> **Task**: No pictures, no extra lines: copy exactly from the line with "This screenshot has height=439, width=781." through the end of the entries.

━━━━━━

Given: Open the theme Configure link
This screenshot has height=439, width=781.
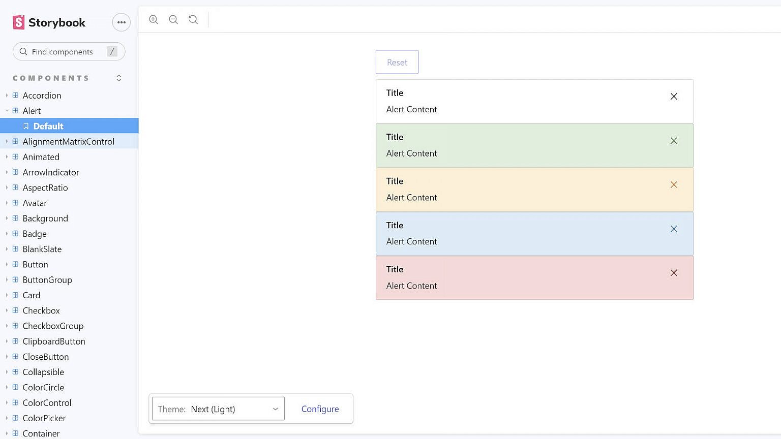Looking at the screenshot, I should (x=319, y=409).
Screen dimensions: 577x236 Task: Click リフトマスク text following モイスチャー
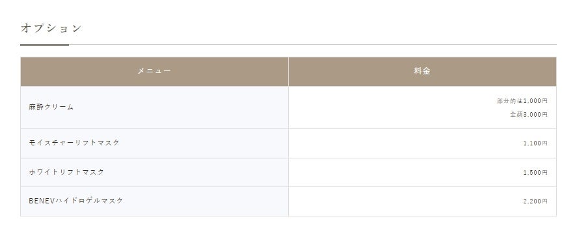tap(97, 143)
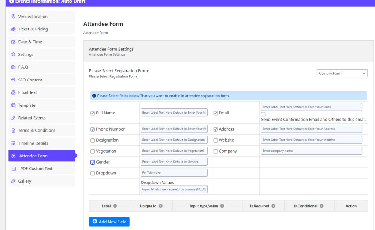Click the Ticket & Pricing ticket icon
375x230 pixels.
click(13, 29)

━━━━━━

> **Final answer**:
This screenshot has height=439, width=781.
Looking at the screenshot, I should (x=319, y=409).
Screen dimensions: 577x236 Task: Click リフトマスク text following モイスチャー
tap(97, 143)
Click the Ticket & Pricing ticket icon
375x230 pixels.
click(13, 29)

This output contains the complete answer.